Este vacío institucional se refuerza con una economía también atrapada en la extracción. Predominan los cultivos de uso ilícito y la minería ilegal, actividades que no solo destruyen el medioambiente, sino que también financian esa otra institucionalidad paralela e ilegal. Lo que debería ser una “destrucción creativa” que impulse nuevas formas de desarrollo se ha convertido en una “destrucción regresiva” que nos ancla al atraso.
La situación se torna aún más compleja por un sistema político cerrado y profundamente clientelista, donde el acceso al poder público suele depender del apellido, los lazos familiares o los favores partidistas. Esta arquitectura institucional limita la innovación, perpetúa dinámicas de exclusión y bloquea la renovación democrática, sin importar la ideología que ocupe el gobierno. La figura de los fondos mixtos, lejos de fortalecer la gestión local, ha debilitado las capacidades institucionales al trasladar funciones públicas a operadores privados. Esto no solo reduce el control ciudadano y la transparencia, sino que impide la captación de tributos por ejecución directa, fragmenta la política pública y priva a las entidades estatales de valiosas oportunidades de aprendizaje y mejora continua en la prestación de servicios.
Los actuales procesos de paz territorial, aunque bien intencionados, corren el riesgo de agravar el conflicto si no se abordan de manera integral e incluyente. Negociar con dos bloques de actores armados mientras se excluye a uno de los más relevantes —con fuerte presencia en la cordillera nariñense— perpetúa la lógica del reemplazo: sale un grupo, entra otro. Esta dinámica no solo impide la consolidación de la paz, sino que desestabiliza aún más el territorio. La violencia se recicla y el miedo se convierte en arma estratégica. Lo que antes parecía un problema del Cauca o del Valle del Cauca, hoy golpea con fuerza a Nariño, y ya se siente en Pasto. La zozobra es cotidiana. Como bien lo expresó el alcalde Nicolás Toro, dejar una motobomba cerca de una escuela “es demencial”. Tiene razón.

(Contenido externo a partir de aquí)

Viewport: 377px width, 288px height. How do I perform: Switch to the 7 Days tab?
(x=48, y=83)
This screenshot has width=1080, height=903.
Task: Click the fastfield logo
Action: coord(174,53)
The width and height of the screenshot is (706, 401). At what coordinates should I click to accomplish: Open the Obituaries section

No habrá paz en Nariño sin Estado. Pero no cualquier Estado: uno que concentre el uso legítimo de la fuerza, que garantice justicia y que impulse una economía productiva, no parasitaria. El problema de fondo no es la violencia en sí misma, sino la arquitectura institucional que la sostiene.
Si no transformamos nuestras instituciones políticas y económicas —si no rompemos estos círculos viciosos— Nariño seguirá fracasando. Pero si lo hacemos, podemos cambiar el rumbo. Tal vez ese sea el mayor desafío de nuestro tiempo: dejar de administrar la miseria para empezar a construir la esperanza.

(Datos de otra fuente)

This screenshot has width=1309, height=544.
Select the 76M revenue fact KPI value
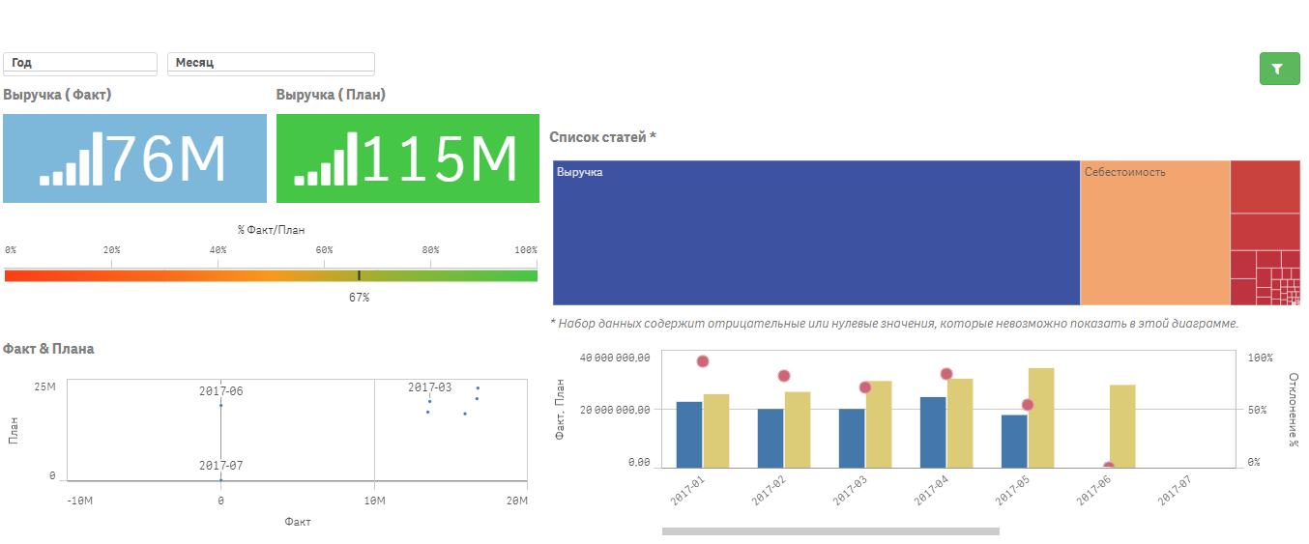coord(166,159)
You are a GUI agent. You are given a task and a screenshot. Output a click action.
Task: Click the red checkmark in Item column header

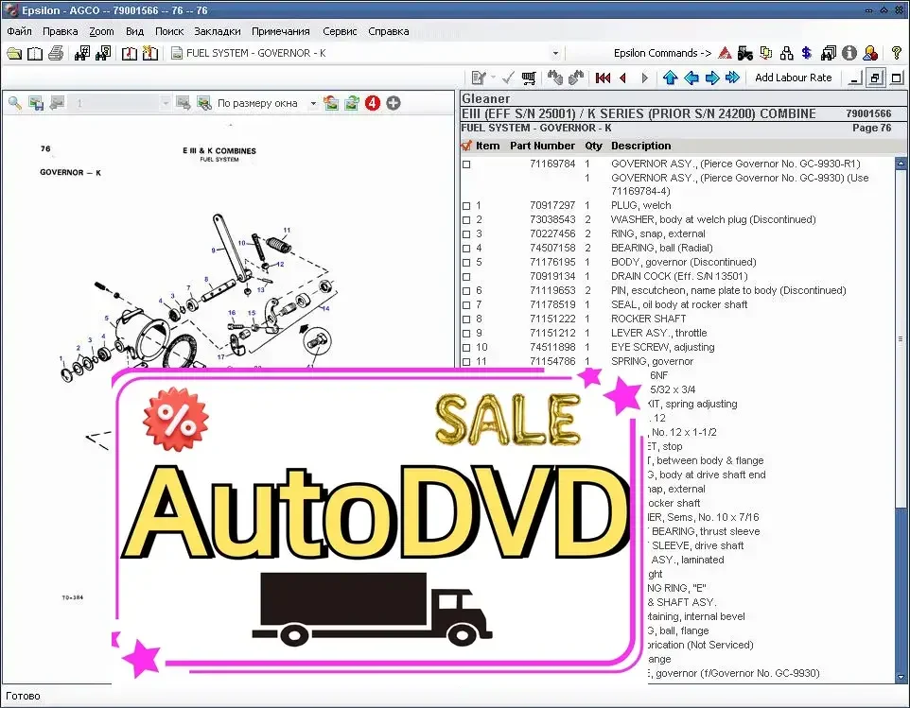tap(466, 146)
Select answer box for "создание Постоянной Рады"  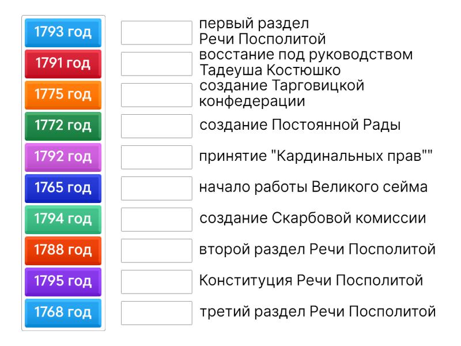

Finalmente, ha llegado el momento de apostarle a la unidad por Nariño. Más allá de las diferencias ideológicas o personales, necesitamos construir un propósito común que nos convoque a todos. La frase “los buenos somos más” puede sonar bienintencionada, pero también resulta excluyente; nos impide ver la complejidad del tejido social y las posibilidades de encuentro. El verdadero reto es cómo logramos que quienes han estado en orillas opuestas —ya sea por necesidad, convicción o supervivencia— puedan confluir en la construcción de un territorio más justo y viable. Necesitamos un Nariño amplio, incluyente, donde quepamos todos. Para eso, debemos escucharnos, entendernos y reconocer que quizá la solución no vendrá de afuera, sino de nuestra capacidad de mirarnos con empatía y actuar con responsabilidad.